Work instruction => Without the pictures, give every record again exactly.

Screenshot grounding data
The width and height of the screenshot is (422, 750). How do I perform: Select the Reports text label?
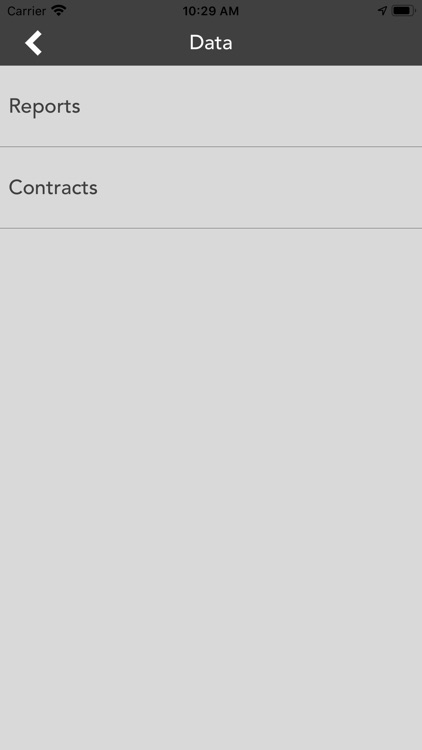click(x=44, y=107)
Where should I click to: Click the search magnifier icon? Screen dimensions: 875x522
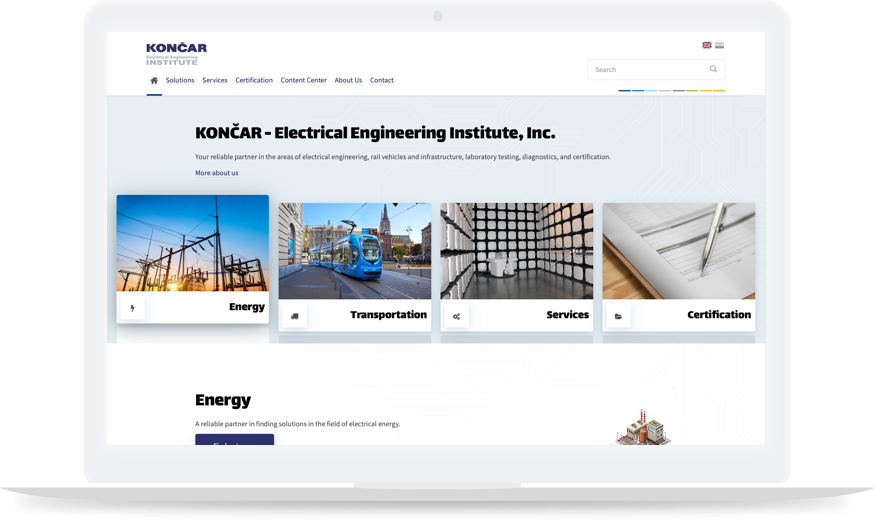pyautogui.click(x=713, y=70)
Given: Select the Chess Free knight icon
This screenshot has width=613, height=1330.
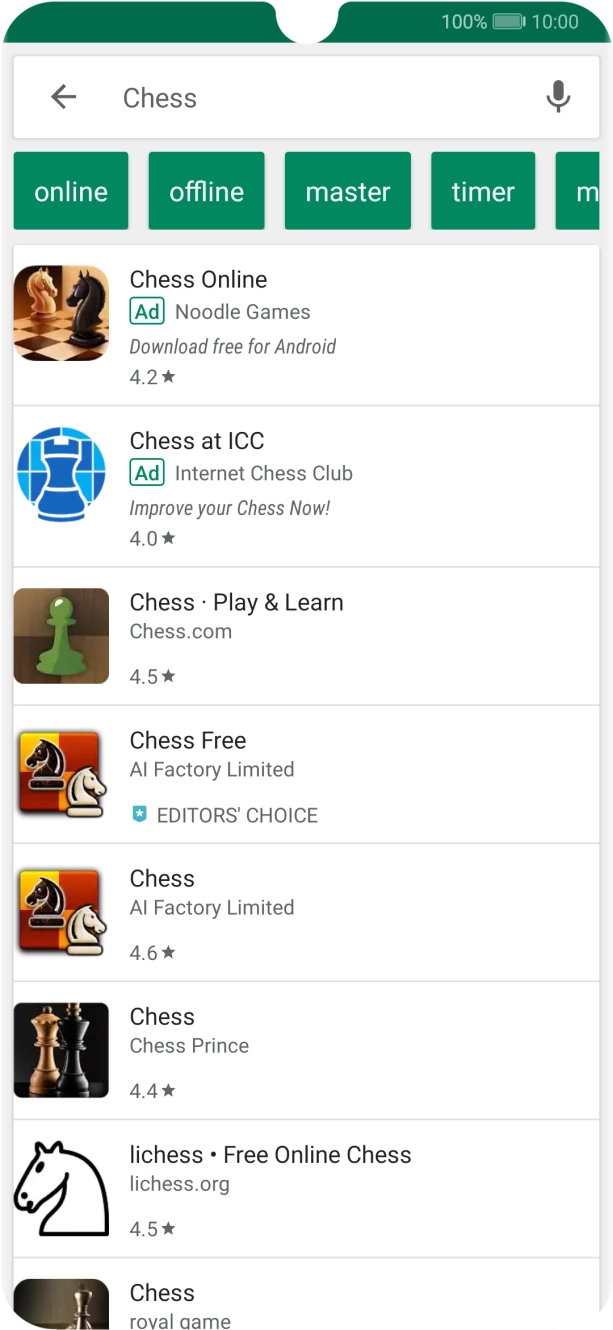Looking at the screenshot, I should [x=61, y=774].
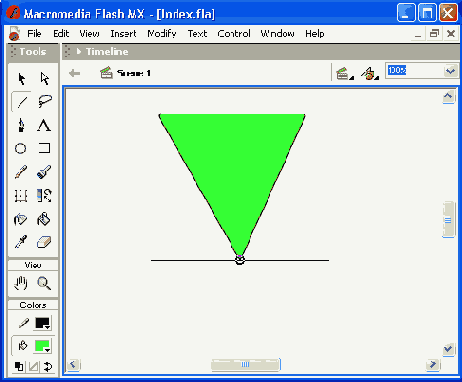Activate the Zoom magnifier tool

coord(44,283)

Answer space =>
The width and height of the screenshot is (422, 750). How do I perform: Select the Reports text label?
click(x=44, y=107)
Where should I click to: Click the search magnifier icon? Screen dimensions: 875x522
pyautogui.click(x=713, y=70)
Given: Select the Chess Free knight icon
This screenshot has width=613, height=1330.
Looking at the screenshot, I should [x=61, y=774].
Activate the Zoom magnifier tool

coord(44,283)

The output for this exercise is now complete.